Mr. Speaker, I rose in the House on February 2 to ask the government if it would be reinvesting in the Canada Border Services Agency to make it more efficient. My colleague, the hon. minister, informed me at the time that an action plan would be implemented by the end of the year.
I rise here today because I must confess that I am concerned about the next few months. Between now and the end of the year, potentially illegal goods could leave the country due to a lack of resources. Immediate action is needed.
The Auditor General's February report highlighted some troubling facts. As we know, the Canada Border Services Agency plays an important role in protecting Canada's safety and security by overseeing the movement of people and goods in and out of the country.
The CBSA administers more than 90 acts, regulations and international agreements on behalf of other federal departments and agencies, the provinces and the territories. It is therefore unacceptable for an organization of this magnitude to fail to deliver on its commitments and its mission. The Auditor General's February report showed that the agency does not have close to what it needs to act on its law enforcement priorities because of a lack of information and resources.
As a result, it is possible that goods that do not comply with Canada's export laws may have left the country. One in five high-risk shipments identified by the agency itself was not examined at the port of exit. The agency missed opportunities to prevent non-compliant shipments from leaving the country. Those targeted shipments were not examined because they had already been loaded on ships or had left Canada by the time the information was received. I repeat, the agency failed to inspect about one in five high-risk shipments. Is that not troubling?
We could have prevented more stolen vehicles from being removed from the country and illegal drugs from being exported from Canada. In short, we have some serious concerns about how the agency is being managed.

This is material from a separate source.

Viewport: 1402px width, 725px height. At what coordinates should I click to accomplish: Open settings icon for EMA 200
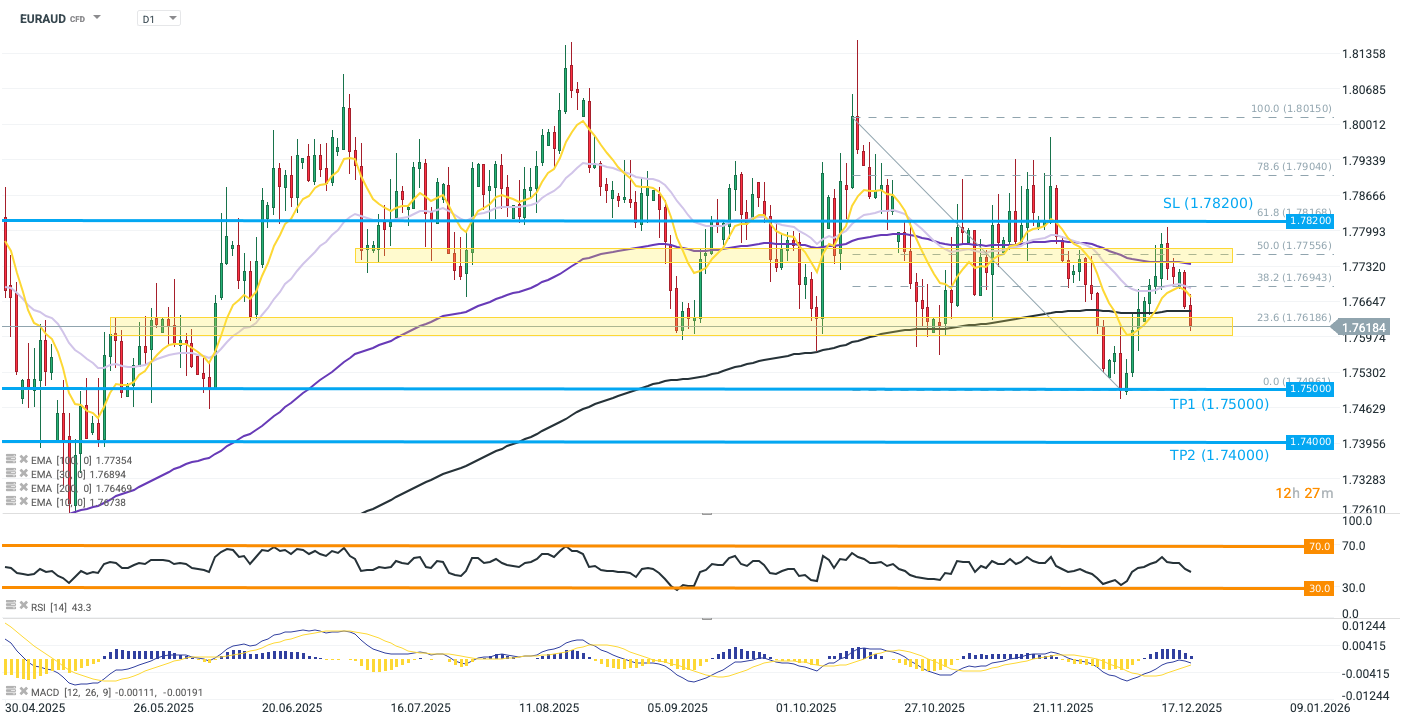(11, 488)
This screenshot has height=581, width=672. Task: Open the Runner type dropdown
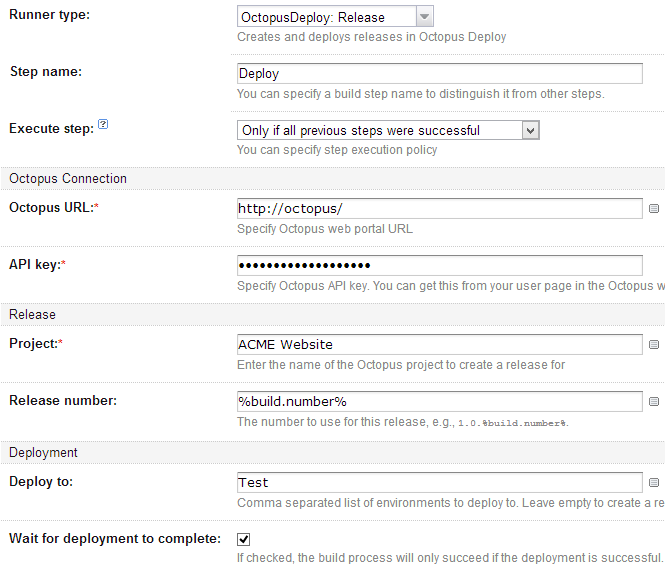tap(335, 17)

The inefficiencies are also the result of the agency being understaffed. In his report, the Auditor General pointed out how important it was for the Canada Border Services Agency to hire more staff, to ensure that high-risk shipments leaving the country are properly examined.
The Auditor General stated that staffing levels also explain the fact that some shipments targeted by the agency are not examined. For example, examinations decrease when employees are on vacation or sick leave.
Here is another example of the problems. At one port, no export control examinations were conducted when the assigned border services officer was on vacation. This is hard to believe, but it is the truth. There was no one to conduct inspections at this port because one officer was on vacation. We expect better, and now the agency needs to do better.
With the summer holidays approaching, this must not happen again. The agency needs proper resources so that it can improve its methods and fix its mistakes.
The Canada Border Services Agency is Canada's last line of defence against the export of goods that are in violation of Canada's export laws.
We do not want to become a sieve for illegal goods. I am calling on the government to take meaningful action to ensure that the agency does not violate its international commitments. We have international commitments and we must honour them.
The Conservatives gutted the Canada Border Services Agency, and now we are seeing the consequences of those cuts.
How much will the government invest in the Canada Border Services Agency, and when, to ensure that the agency can fulfill its mandate properly?